## Your instructions
Beneath this instruction is a listing. Transcribe from it only the stretch from the line with "Viewport: 1456px width, 823px" through the line with "Screen dimensions: 1511x812", both end lines included, exactly as written.

## Exercise materials
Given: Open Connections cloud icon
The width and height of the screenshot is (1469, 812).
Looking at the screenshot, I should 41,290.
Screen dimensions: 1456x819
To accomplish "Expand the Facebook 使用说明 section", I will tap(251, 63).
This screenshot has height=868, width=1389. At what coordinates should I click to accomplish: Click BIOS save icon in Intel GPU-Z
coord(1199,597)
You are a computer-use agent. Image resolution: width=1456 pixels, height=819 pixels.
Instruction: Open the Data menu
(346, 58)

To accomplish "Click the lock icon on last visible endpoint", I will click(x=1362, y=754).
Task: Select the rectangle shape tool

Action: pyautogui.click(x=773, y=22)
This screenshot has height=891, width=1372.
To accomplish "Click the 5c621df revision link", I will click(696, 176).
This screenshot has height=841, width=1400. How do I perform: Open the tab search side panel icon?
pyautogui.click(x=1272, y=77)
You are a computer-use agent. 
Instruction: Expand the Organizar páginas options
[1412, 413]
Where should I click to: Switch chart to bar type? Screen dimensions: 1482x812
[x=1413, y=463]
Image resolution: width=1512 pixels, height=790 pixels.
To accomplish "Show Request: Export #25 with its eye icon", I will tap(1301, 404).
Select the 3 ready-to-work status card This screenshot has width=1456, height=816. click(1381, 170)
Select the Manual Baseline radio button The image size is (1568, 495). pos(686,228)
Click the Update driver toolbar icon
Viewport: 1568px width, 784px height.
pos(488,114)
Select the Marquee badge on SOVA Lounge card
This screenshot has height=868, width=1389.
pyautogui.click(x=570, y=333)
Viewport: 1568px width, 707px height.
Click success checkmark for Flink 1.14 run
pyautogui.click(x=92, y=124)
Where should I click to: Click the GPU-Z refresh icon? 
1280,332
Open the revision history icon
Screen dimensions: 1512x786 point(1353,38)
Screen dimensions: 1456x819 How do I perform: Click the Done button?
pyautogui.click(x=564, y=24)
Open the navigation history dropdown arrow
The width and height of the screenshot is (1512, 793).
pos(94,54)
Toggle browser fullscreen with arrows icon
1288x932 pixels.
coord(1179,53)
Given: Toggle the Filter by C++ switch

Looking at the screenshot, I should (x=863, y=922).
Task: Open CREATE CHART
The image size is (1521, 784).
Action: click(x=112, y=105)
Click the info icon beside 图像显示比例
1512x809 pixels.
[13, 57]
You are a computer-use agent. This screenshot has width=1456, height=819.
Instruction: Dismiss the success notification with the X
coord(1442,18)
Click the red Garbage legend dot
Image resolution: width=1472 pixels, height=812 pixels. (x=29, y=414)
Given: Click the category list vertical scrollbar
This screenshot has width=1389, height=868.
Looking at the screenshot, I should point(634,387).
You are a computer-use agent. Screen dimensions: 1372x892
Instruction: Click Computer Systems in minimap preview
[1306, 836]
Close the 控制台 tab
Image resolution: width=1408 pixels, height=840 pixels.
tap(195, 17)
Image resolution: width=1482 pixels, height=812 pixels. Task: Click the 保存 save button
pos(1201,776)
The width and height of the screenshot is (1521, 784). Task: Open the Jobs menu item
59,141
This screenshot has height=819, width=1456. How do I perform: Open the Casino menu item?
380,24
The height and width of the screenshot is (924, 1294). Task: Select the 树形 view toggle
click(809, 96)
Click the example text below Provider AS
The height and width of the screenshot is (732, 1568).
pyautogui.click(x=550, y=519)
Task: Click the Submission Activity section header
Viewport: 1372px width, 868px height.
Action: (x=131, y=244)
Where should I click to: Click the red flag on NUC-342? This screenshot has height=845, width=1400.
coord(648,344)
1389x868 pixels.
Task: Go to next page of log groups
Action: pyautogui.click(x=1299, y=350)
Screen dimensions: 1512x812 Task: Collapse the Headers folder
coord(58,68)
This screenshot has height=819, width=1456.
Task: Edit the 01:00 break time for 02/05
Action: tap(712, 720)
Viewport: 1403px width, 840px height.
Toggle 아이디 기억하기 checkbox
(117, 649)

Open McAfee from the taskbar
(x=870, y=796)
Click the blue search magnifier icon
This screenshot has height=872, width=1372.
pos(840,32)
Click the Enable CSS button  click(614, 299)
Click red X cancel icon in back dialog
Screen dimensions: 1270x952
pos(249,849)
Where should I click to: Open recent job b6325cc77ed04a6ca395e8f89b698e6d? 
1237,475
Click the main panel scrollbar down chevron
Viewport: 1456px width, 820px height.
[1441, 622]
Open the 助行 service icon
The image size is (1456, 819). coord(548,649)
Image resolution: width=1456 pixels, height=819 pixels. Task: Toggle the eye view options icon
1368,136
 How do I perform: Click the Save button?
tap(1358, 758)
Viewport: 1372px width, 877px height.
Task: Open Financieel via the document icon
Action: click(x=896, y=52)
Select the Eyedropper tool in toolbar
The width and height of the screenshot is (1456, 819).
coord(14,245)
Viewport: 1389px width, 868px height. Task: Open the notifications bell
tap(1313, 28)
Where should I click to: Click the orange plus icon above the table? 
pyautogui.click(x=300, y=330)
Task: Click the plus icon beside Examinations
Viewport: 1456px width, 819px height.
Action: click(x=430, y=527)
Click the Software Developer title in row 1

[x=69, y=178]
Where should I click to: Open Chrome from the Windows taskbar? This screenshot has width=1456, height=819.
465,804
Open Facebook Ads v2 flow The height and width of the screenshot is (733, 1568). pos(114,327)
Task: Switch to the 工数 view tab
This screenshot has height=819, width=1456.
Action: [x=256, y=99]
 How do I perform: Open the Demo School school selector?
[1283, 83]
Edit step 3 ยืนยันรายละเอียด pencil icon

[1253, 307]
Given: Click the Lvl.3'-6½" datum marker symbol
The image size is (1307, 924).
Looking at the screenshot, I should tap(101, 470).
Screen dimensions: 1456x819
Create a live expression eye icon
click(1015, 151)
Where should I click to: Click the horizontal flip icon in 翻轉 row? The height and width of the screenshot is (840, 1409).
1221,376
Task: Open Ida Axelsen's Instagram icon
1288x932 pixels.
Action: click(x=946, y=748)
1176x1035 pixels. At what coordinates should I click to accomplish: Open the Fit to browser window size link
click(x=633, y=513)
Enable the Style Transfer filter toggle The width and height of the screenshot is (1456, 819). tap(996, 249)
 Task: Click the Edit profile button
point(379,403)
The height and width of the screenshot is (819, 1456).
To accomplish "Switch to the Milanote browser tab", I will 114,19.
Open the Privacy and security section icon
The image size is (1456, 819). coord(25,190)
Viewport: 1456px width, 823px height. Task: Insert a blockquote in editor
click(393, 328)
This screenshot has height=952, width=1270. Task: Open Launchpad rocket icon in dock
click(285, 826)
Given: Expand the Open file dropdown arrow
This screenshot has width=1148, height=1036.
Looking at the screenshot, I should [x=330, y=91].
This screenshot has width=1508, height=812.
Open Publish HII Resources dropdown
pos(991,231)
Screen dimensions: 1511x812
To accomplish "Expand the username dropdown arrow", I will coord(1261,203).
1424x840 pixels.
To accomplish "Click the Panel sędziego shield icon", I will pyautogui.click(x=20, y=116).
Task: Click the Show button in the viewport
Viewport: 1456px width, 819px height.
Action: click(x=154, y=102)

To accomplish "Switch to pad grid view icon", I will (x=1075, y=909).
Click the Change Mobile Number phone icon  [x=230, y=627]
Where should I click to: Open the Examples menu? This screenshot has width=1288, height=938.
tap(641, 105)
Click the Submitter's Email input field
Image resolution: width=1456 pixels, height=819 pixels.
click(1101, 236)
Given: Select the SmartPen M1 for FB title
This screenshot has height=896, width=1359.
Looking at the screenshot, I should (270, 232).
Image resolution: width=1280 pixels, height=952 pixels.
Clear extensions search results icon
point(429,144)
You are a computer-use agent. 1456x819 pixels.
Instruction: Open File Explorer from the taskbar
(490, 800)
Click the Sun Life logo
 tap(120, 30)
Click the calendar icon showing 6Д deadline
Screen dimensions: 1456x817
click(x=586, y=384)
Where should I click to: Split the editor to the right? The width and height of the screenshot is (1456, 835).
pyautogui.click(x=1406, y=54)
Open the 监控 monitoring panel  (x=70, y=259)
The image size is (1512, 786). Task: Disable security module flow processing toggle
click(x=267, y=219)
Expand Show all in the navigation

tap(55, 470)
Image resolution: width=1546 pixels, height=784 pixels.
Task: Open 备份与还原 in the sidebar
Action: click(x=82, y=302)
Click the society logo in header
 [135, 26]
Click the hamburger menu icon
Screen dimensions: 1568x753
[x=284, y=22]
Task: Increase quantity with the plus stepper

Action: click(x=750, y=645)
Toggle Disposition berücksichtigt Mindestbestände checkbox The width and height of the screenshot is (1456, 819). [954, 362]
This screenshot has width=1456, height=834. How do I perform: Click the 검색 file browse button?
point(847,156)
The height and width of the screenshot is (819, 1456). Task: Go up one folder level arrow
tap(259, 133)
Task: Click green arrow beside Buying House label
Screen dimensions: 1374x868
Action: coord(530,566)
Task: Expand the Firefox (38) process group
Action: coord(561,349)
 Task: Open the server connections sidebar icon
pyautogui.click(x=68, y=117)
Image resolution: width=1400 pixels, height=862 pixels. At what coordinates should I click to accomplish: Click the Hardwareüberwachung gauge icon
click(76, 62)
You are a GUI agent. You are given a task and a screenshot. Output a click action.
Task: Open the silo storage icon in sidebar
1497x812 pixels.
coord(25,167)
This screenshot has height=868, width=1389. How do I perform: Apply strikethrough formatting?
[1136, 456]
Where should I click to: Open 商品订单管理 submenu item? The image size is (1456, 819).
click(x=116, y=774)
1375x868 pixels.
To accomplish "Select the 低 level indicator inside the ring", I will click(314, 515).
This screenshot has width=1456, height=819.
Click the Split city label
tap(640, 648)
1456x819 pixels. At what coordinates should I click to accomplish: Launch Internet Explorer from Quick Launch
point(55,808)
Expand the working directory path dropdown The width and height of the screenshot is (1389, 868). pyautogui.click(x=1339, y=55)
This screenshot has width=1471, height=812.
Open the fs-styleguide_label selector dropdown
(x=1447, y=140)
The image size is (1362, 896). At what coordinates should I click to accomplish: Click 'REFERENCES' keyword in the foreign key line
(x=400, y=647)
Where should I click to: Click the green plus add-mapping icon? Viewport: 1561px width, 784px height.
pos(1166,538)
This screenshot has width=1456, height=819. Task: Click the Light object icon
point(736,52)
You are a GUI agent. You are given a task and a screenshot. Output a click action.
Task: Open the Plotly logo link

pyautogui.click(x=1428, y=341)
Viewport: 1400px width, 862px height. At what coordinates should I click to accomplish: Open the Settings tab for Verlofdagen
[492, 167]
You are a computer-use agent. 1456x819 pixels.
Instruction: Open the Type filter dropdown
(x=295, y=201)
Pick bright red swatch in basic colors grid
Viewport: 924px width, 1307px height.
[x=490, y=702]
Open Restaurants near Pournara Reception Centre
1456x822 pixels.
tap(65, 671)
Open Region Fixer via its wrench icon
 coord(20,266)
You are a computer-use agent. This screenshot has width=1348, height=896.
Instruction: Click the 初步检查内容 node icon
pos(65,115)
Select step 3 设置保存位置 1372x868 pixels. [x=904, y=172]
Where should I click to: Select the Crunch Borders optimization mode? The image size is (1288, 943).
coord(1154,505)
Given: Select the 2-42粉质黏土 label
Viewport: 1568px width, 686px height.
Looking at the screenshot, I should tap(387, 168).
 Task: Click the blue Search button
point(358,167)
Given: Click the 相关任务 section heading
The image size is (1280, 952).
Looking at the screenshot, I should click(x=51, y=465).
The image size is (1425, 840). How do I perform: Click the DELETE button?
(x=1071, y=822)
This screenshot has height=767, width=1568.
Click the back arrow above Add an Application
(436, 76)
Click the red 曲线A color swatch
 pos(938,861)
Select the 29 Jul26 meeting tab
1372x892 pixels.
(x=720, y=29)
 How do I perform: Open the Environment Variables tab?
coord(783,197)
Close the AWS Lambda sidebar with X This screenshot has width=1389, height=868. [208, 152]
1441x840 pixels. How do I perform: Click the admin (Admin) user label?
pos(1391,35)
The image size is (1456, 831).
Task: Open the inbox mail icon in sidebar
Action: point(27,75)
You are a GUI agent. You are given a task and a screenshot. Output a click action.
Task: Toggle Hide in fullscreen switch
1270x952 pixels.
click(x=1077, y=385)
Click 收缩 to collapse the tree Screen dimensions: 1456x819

## Response to this task
Viewport: 1456px width, 823px height. Task: Insert a blockquote in editor
click(393, 328)
This screenshot has height=952, width=1270. Task: Open Launchpad rocket icon in dock
click(285, 826)
Given: Expand the Open file dropdown arrow
This screenshot has width=1148, height=1036.
Looking at the screenshot, I should [x=330, y=91].
This screenshot has width=1508, height=812.
Open Publish HII Resources dropdown
pos(991,231)
Screen dimensions: 1511x812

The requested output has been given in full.